Brief> Turn the material from the line containing "Task: Open the Legal link in the footer" through the line containing "Action: pos(206,201)" into a JSON list of strings, one per line, with blank lines skipped and the pictures omitted.

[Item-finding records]
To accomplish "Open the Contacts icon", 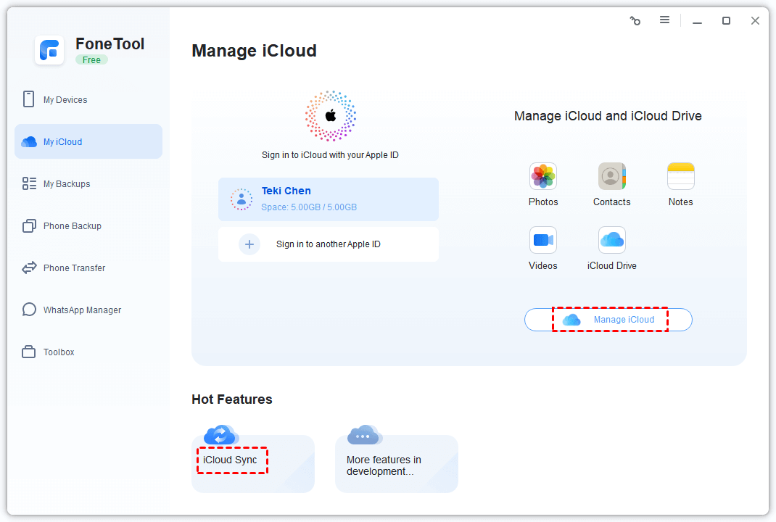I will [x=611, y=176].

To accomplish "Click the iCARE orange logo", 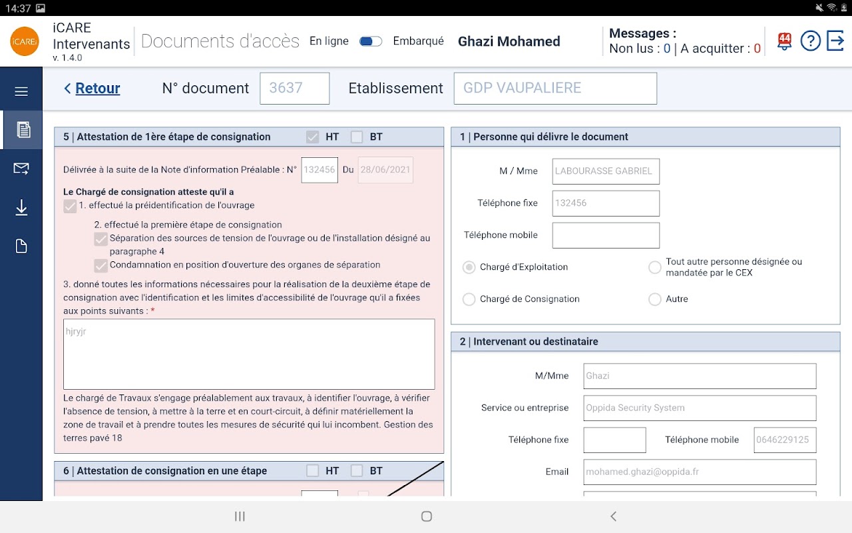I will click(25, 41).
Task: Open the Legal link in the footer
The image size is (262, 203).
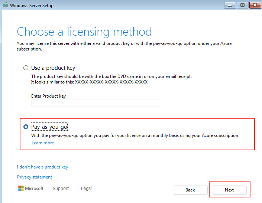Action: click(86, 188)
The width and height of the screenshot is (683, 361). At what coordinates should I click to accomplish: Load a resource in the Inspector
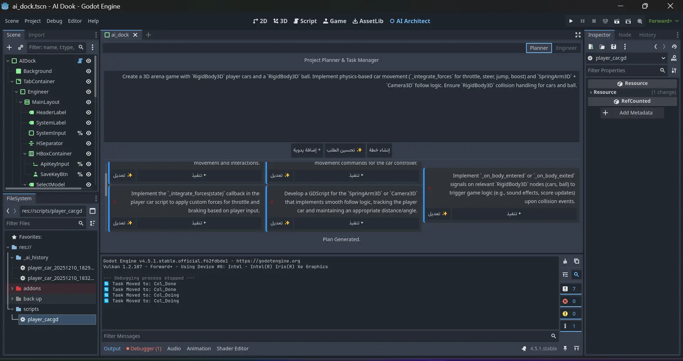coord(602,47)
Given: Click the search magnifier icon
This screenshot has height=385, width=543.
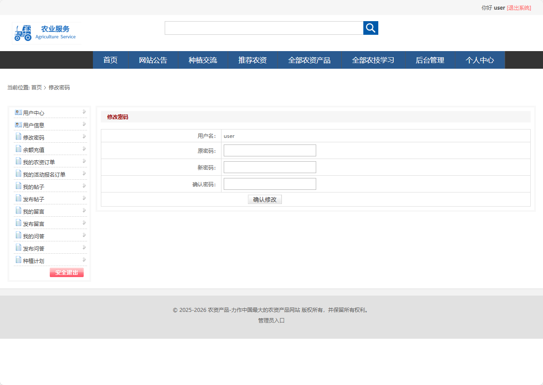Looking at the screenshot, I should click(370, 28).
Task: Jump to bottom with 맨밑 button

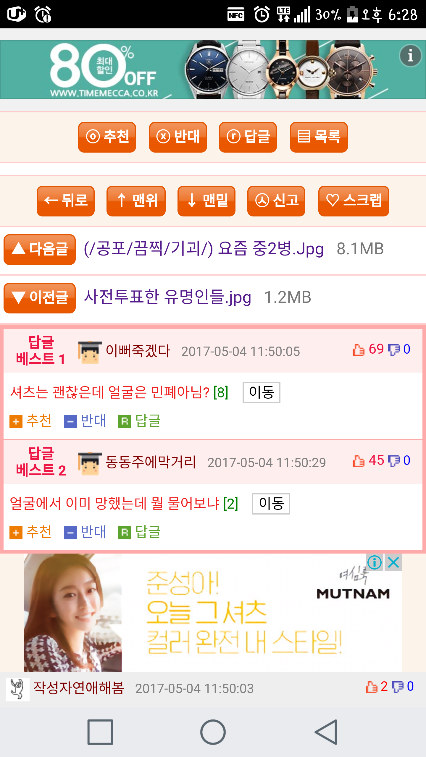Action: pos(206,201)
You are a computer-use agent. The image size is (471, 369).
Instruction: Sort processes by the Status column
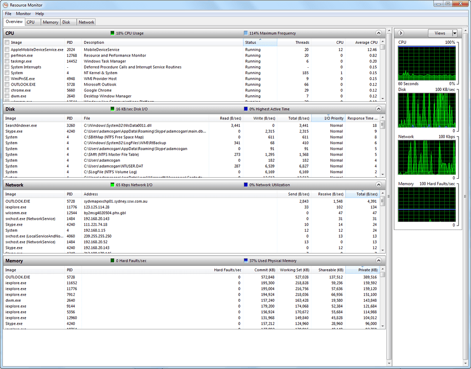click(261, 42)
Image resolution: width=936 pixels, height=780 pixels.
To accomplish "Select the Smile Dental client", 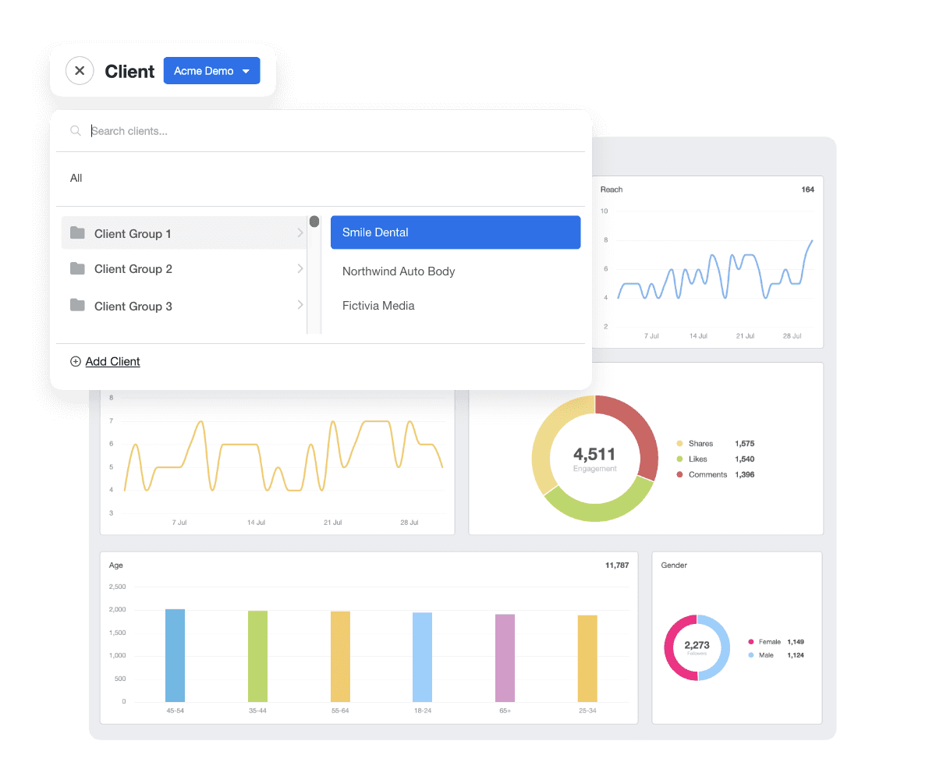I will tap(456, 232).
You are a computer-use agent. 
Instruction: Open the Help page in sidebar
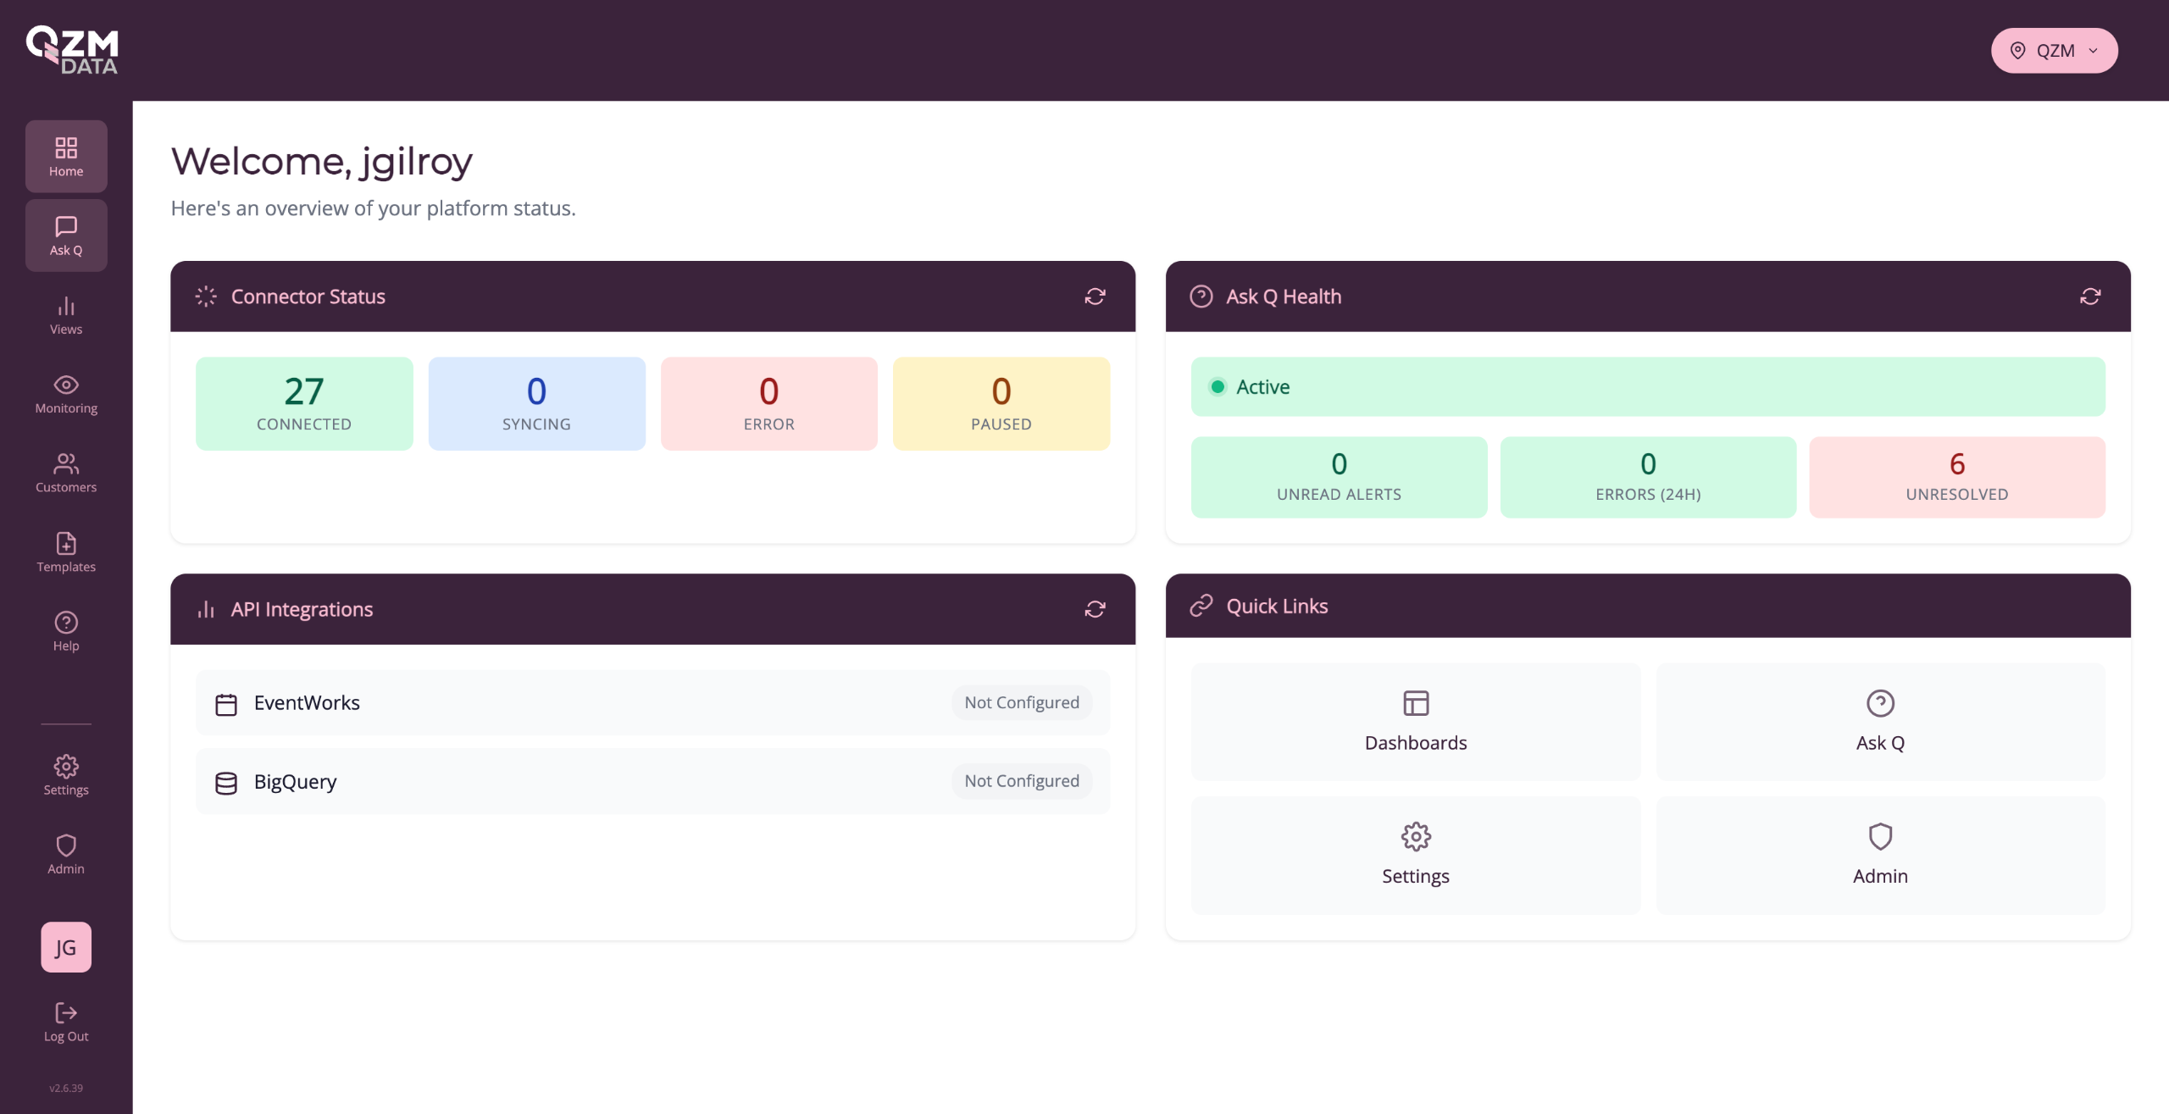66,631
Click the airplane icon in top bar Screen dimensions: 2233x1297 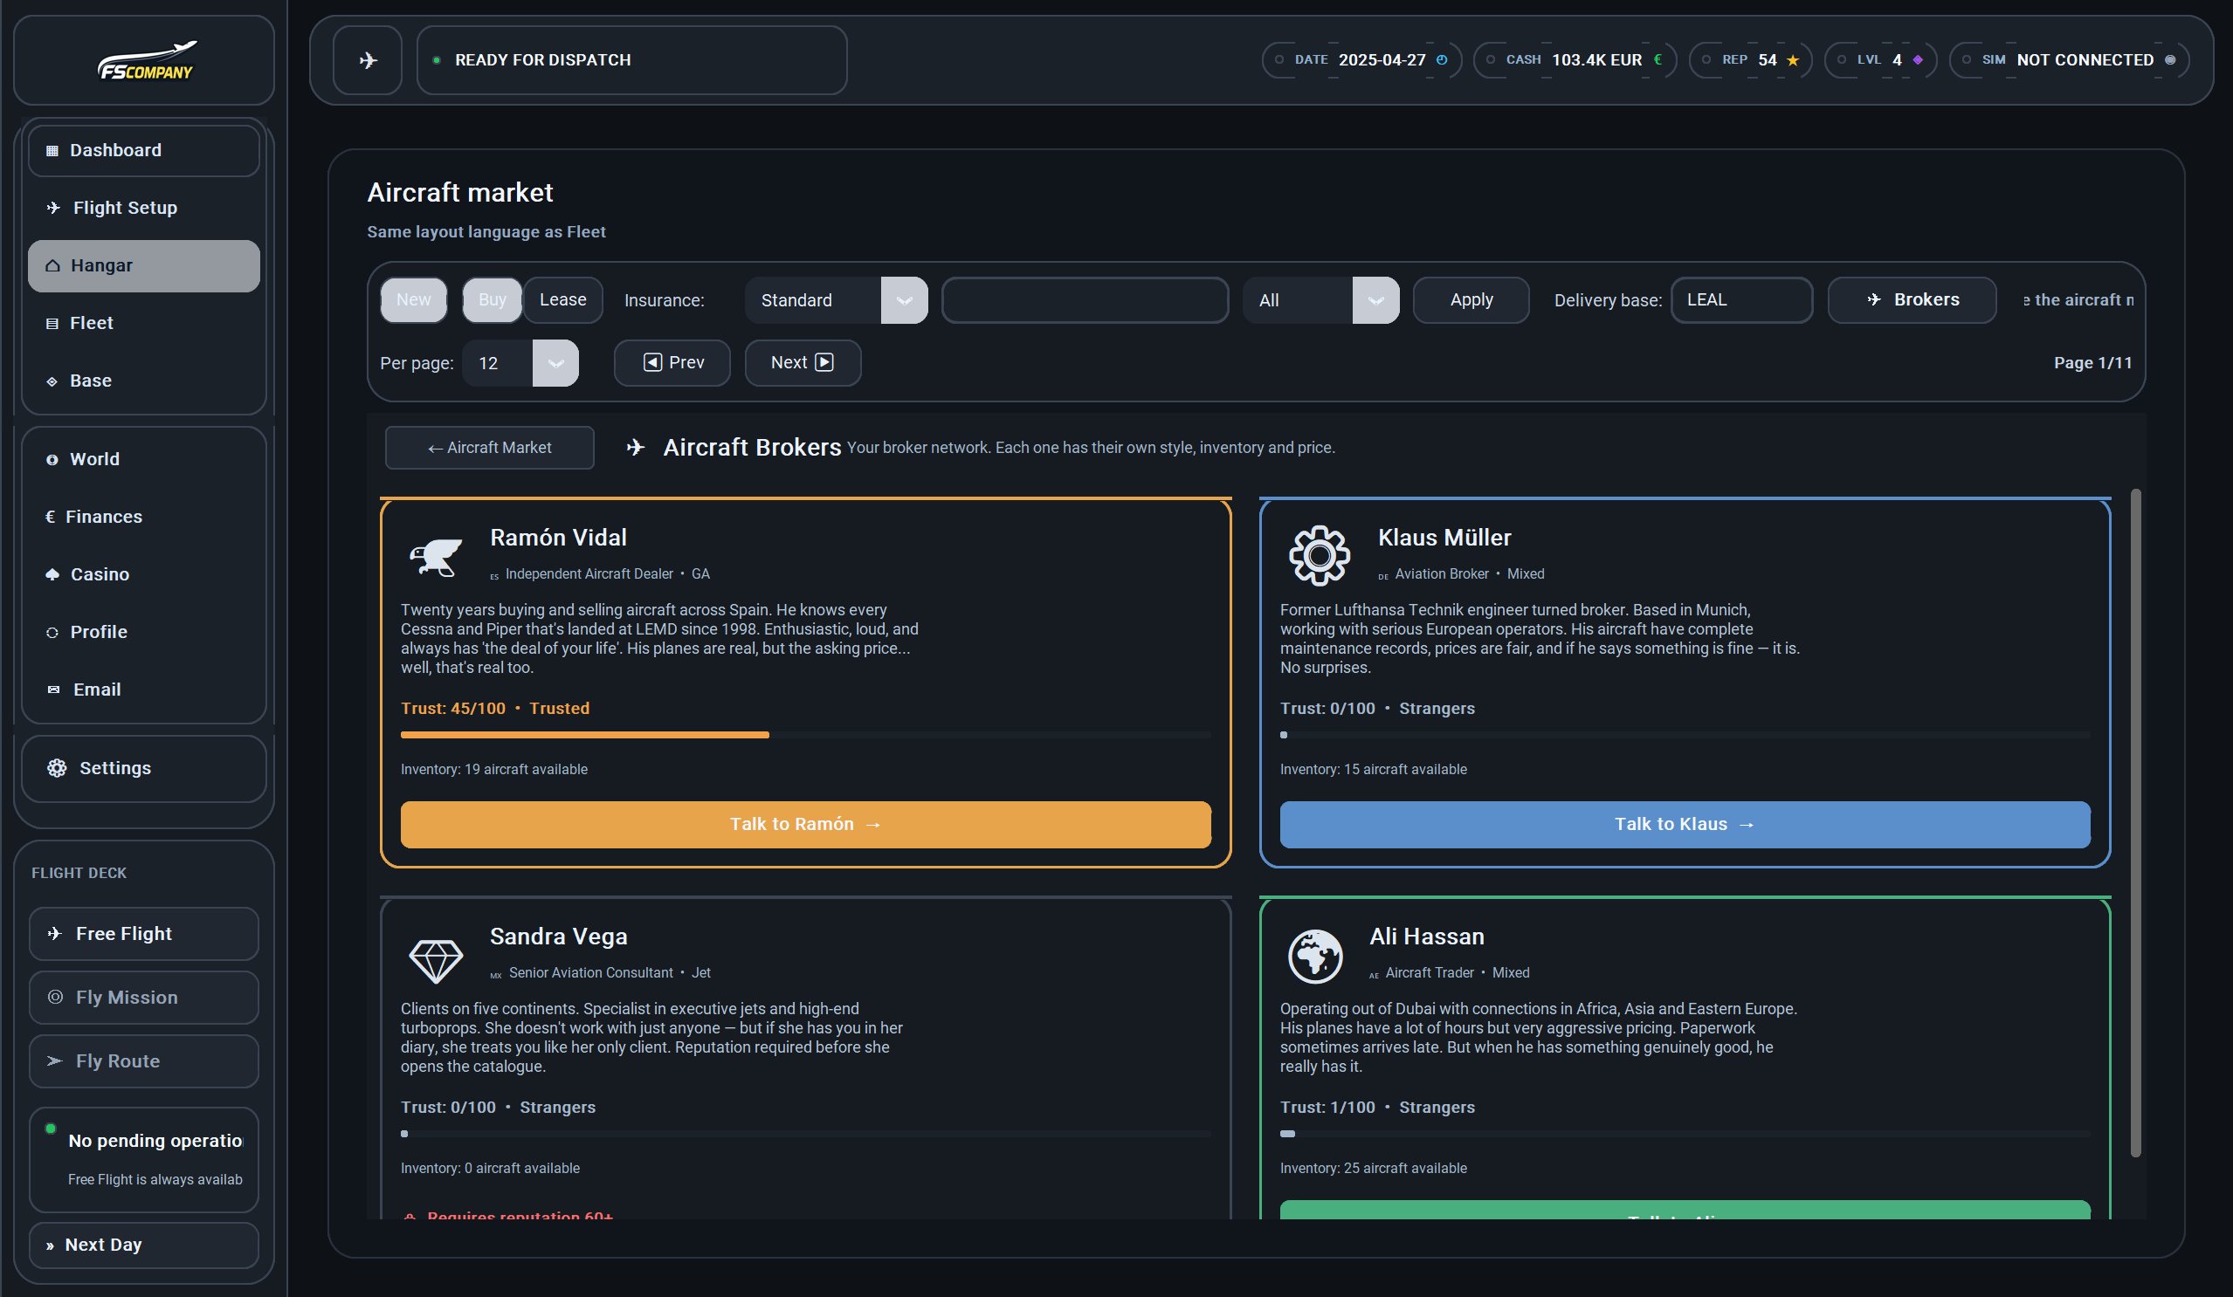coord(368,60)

Response below>
[
  "Task: Open the Legal link in the footer",
  "The image size is (262, 203).",
  "Action: click(86, 188)",
  "The width and height of the screenshot is (683, 361). At what coordinates should I click to accomplish: Load a resource in the Inspector",
  "coord(602,47)",
  "Given: Click the search magnifier icon",
  "This screenshot has height=385, width=543.",
  "Looking at the screenshot, I should click(370, 28).",
  "Task: Jump to bottom with 맨밑 button",
  "Action: pos(206,201)"
]